* **Task objective**
Print exactly what appears from the line containing "The height and" through the final line of the data below, pictures excluded.

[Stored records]
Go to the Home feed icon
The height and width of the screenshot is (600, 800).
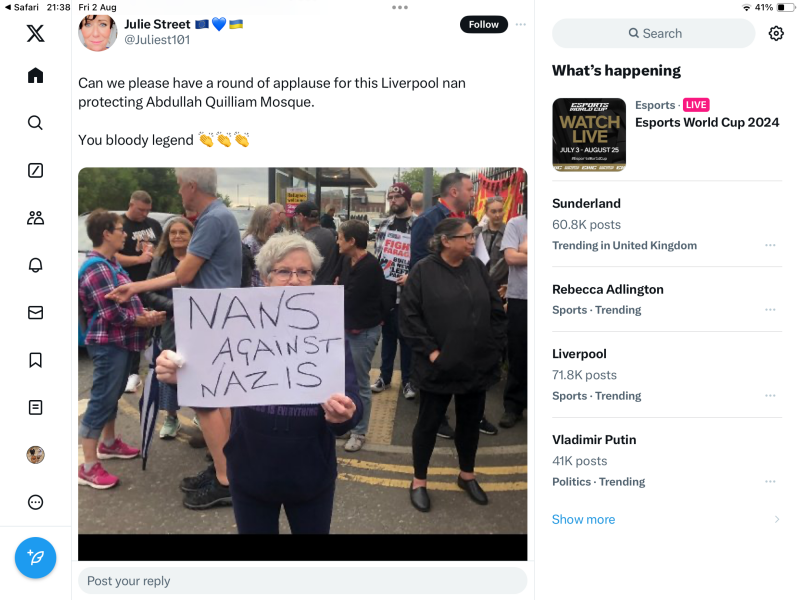pyautogui.click(x=35, y=76)
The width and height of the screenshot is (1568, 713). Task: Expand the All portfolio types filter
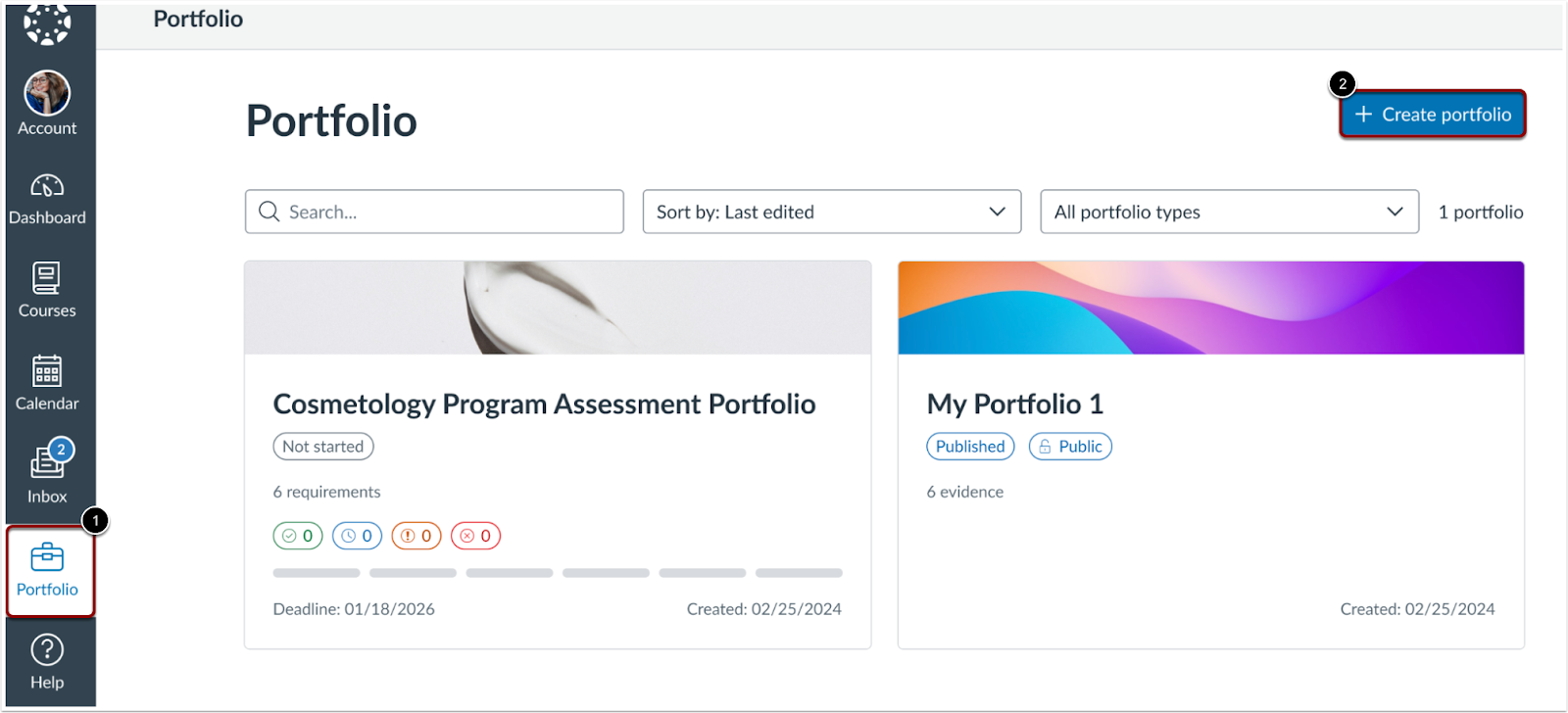[1228, 212]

* **Output for this exercise**
The height and width of the screenshot is (600, 800).
pyautogui.click(x=35, y=76)
The width and height of the screenshot is (1568, 713). Task: Expand the All portfolio types filter
[1228, 212]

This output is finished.